واستدل الحنفية بحديث بن مسعود كان رسول الله صلى الله عليه و سلم يصوم من كل شهر ثلاثة أيام وقلما كان يفطر يوم الجمعة حسنة الترمذي وليس فيه حجة لأنه يحتمل أن يريد كان لا يتعمد فطره إذا وقع في الأيام التي كان يصومها ولا يضاد ذلك كراهة افراده بالصوم جمعا بين الحديثين ومنهم من عده من الخصائص
وليس بجيد لأنها لا تثبت بالاحتمال

“ Al Hanafiyah beragumentasi dengan hadits Ibnu Mas’ud, Rasulullah Saw berpuasa tiga hari dari tiap-tiap bulan jarang di dapati tidak berpuasa pada hari Jum’at.(hadis ini dihasankan oleh At turmudzi).
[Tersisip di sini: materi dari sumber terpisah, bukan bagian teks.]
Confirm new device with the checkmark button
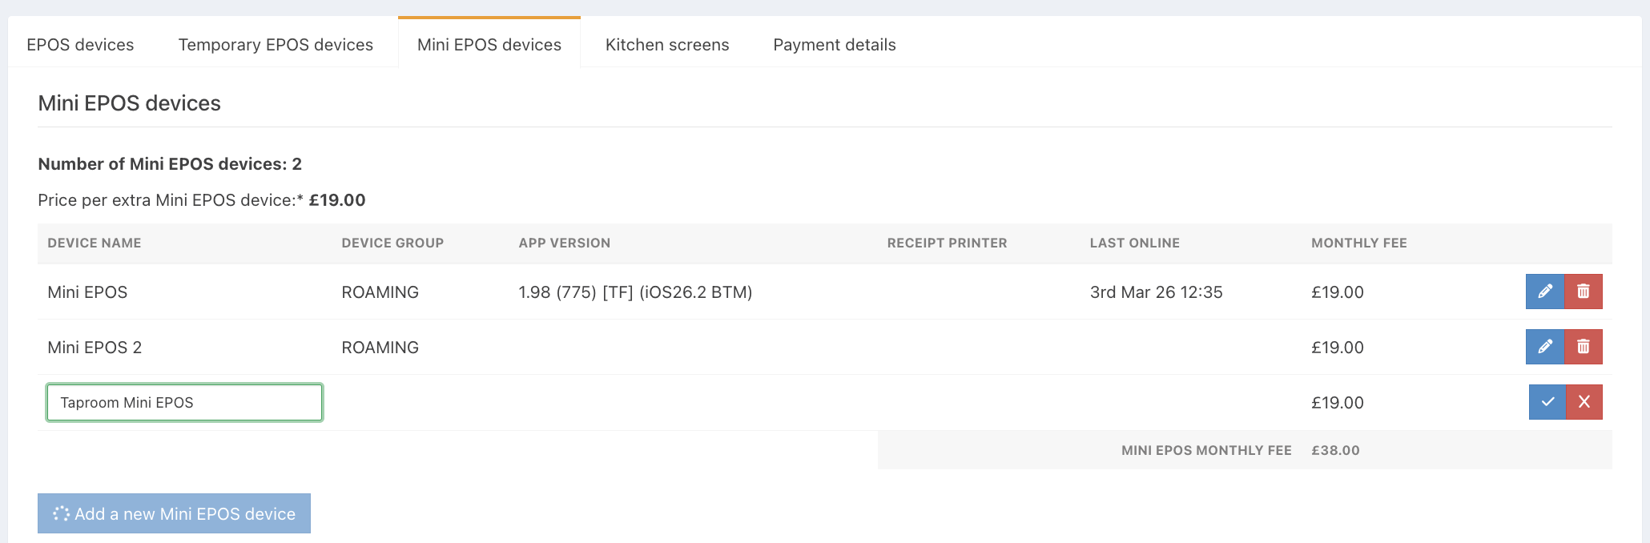The height and width of the screenshot is (543, 1650). (1547, 402)
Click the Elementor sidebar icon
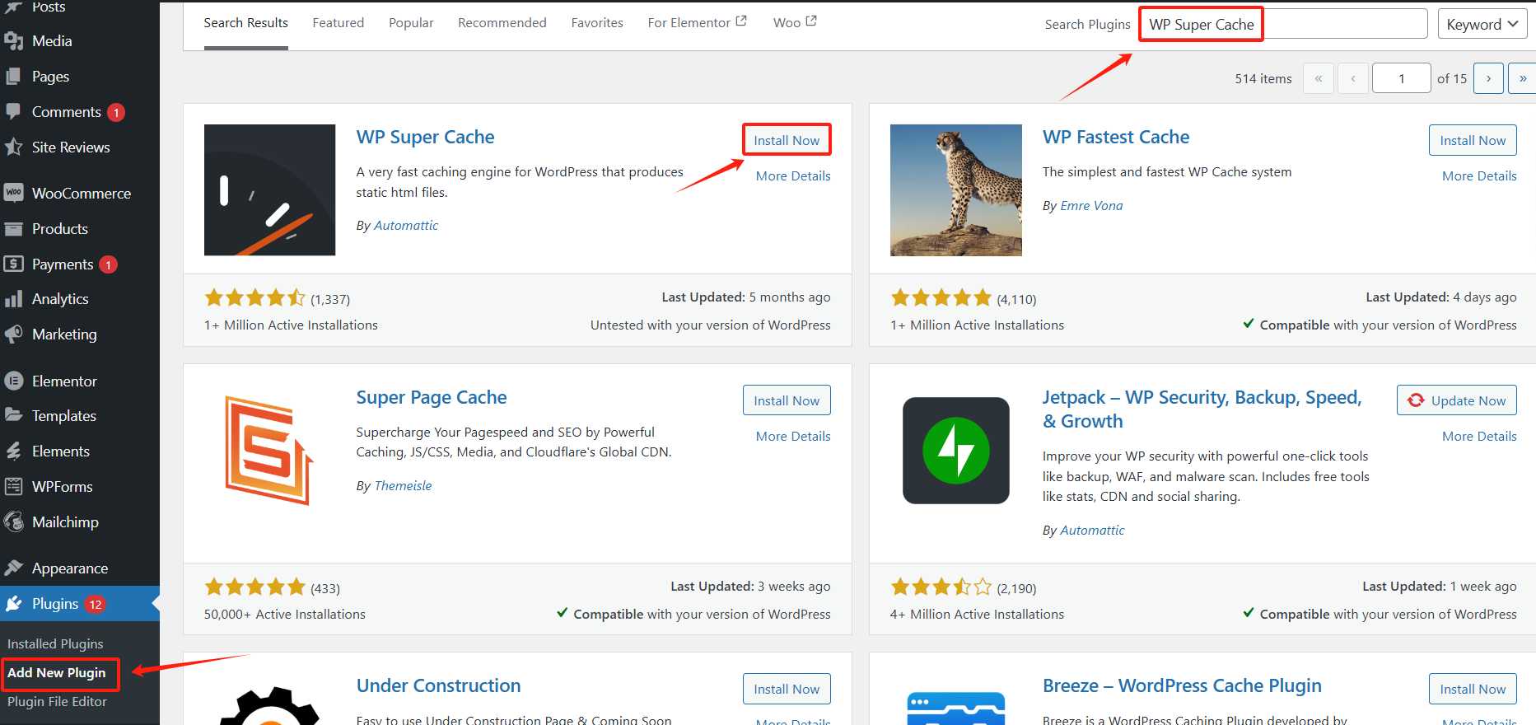The height and width of the screenshot is (725, 1536). click(13, 381)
Di dalamnya tidak terdapat hujjah karena mungkin saja Nabi SAW berkeinginan tidak berniat berbuka ketika melakukannya  pada hari-hari beliau berpuasa dan hal itu tidak bertentangan dengan makruhnya berpuasa hanya pada hari Jum’at. Sebagai kompromi (jam’an) antara dua hadits, dan sebagian mereka menganggap hal itu sebagai kekhususan Nabi, tetapi itu bukan hal yang baik karena  kekhususan itu tidak bisa ditetapkan berdasarkan kemungkinan.”
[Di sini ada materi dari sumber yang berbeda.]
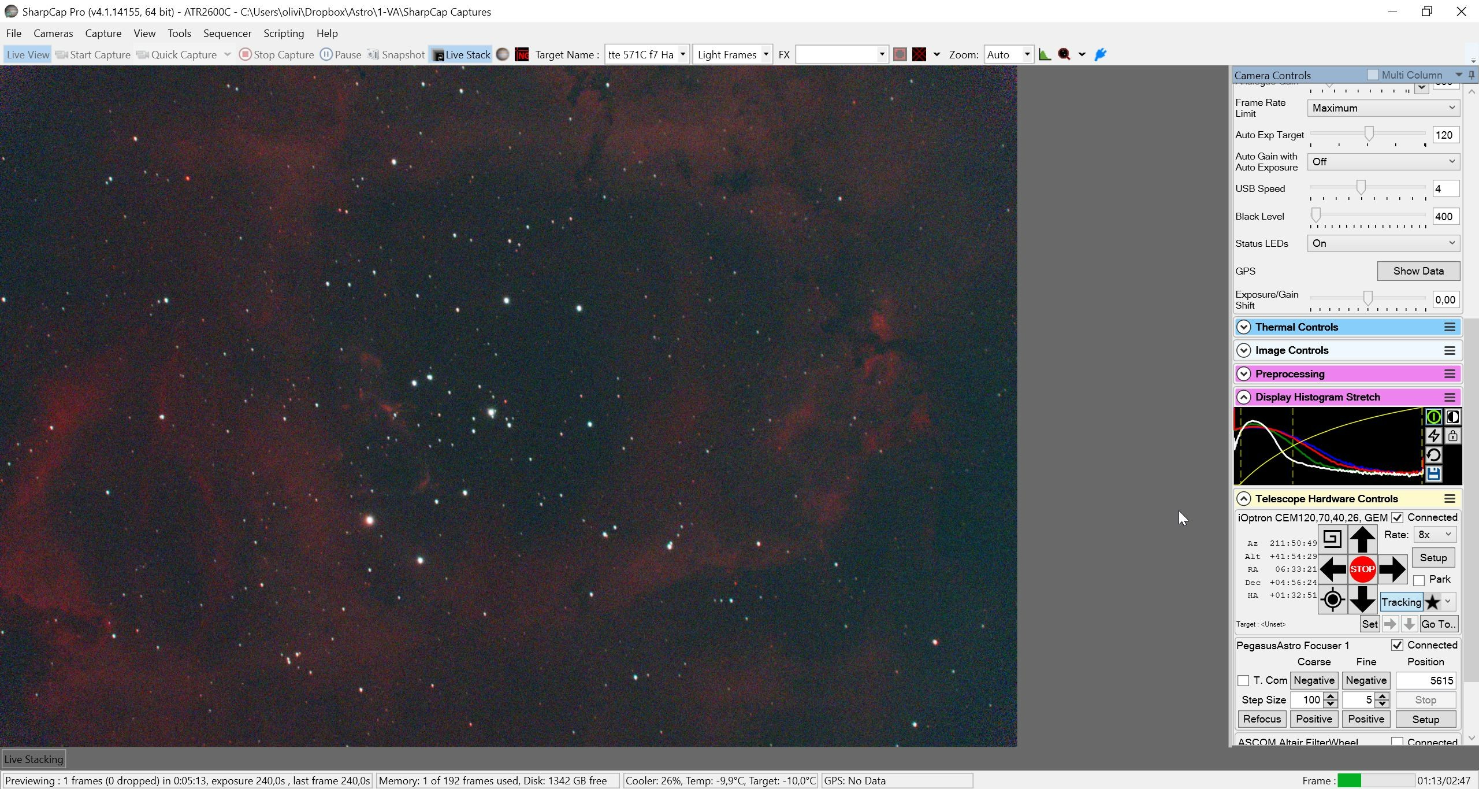Click the histogram stretch reset icon
The height and width of the screenshot is (789, 1479).
click(x=1433, y=455)
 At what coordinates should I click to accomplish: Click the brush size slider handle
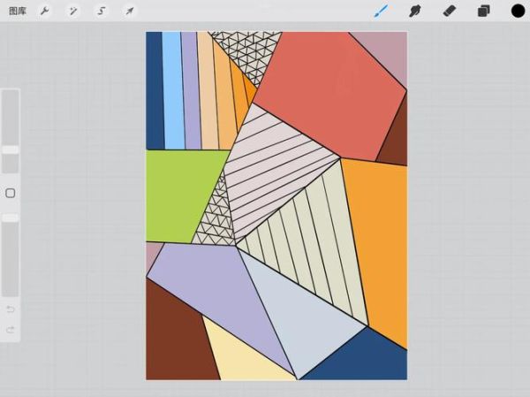coord(11,150)
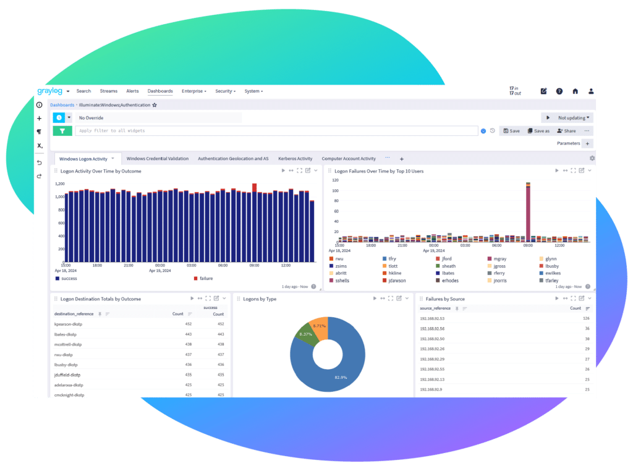Click the undo arrow in the sidebar
The height and width of the screenshot is (471, 633).
click(40, 162)
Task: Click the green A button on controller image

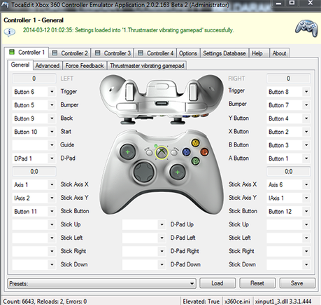Action: [x=195, y=161]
 والمشهور عند الشافعية وجهان أحدهما ونقله المزني عن الشافعي أنه لا يكره الا لمن اضعفه صومه عن العبادة التي تقع فيه من الصلاة والدعاء والذكر والثاني وهو الذي صححه المتأخرون كقول الجمهور

“ Yang populer menurut Ulama Madzhab Syafi’I ada dua pendapat : pertama: dinukil oleh Al muzani dari As Syafi’I bahwa hal itu (berpuasa hanya pada hari Jum’at) tidak makruh, kecuali bagi orang yang puasanya menyebabkan lemahnya ibadah-ibadah yang lain yang berbarengan dikerjaan seperti shalat, Doa dan dzikir.”
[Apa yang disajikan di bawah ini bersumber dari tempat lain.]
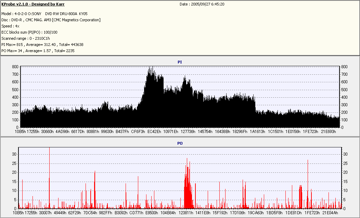
Task: Click the tallest PI peak near EC42Eh
Action: click(153, 67)
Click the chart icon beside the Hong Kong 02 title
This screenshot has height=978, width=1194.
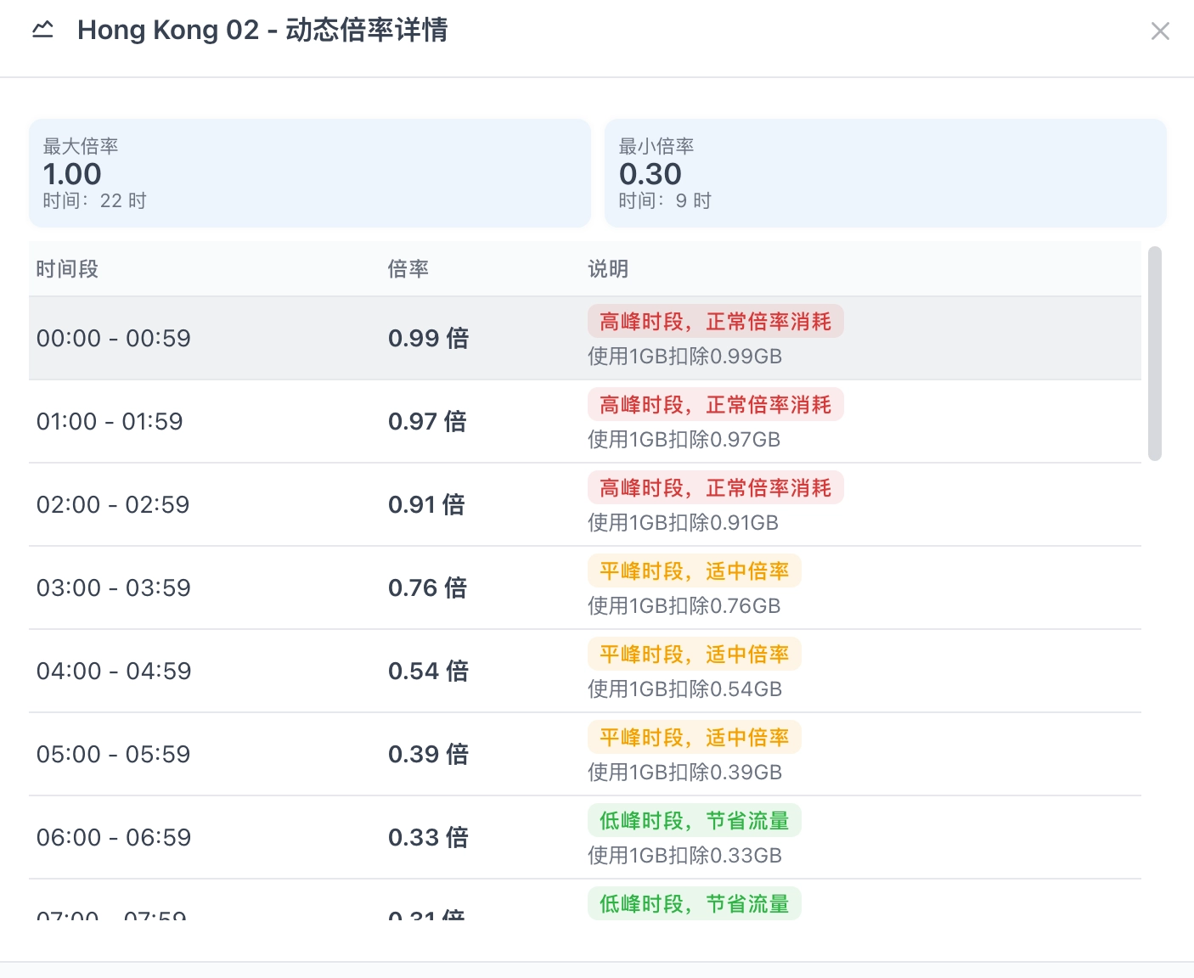pos(42,31)
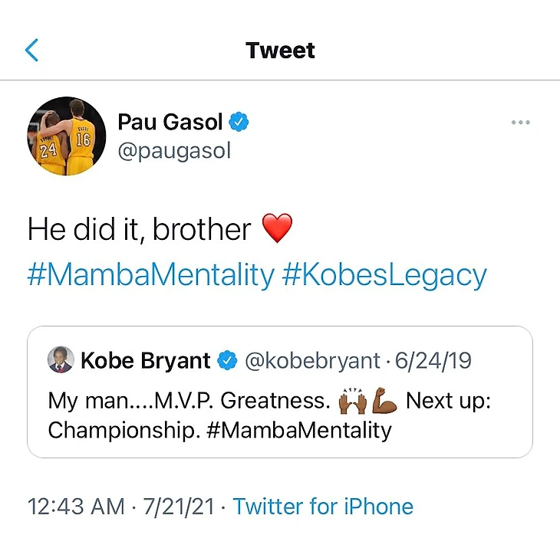
Task: Click Kobe Bryant's small avatar
Action: 61,360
واختلف في سبب النهى عن افراده على أقوال أحدها لكونه يوم عيد والعيد لا يصام واستشكل ذلك مع الإذن بصيامه مع غيره وأجاب بن القيم وغيره بأن شبهه بالعيد لا يستلزم استواءه معه من كل جهة ومن صام معه غيره انتفت عنه صورة التحري بالصوم
“Dijadikan perbedaan pendapat tentang sebab larangan berpuasa hanya pada hari Jum’at menjadi beberapa pendapat : Pertama: karena hari Jum’at adalah Hari raya, dan hari raya tidak boleh berpuasa. Namun hal itu musykil ketika diizinkan puasa hari Jumat bersamaan dengan hari yang lain. Ibnu Al Qoyyim dan yang lain memberikan jawaban bahwa Syubhatnya hari Jumat dengan hari raya tidak mewajibkan penyamaan hari jumat dengan hari raya dari semua sisi, dan barangsiapa yang berpuasa hari Jumat bersamaan dengan hari yang lainnya maka hilanglah darinya bentuk tuntutan dengan puasa .”    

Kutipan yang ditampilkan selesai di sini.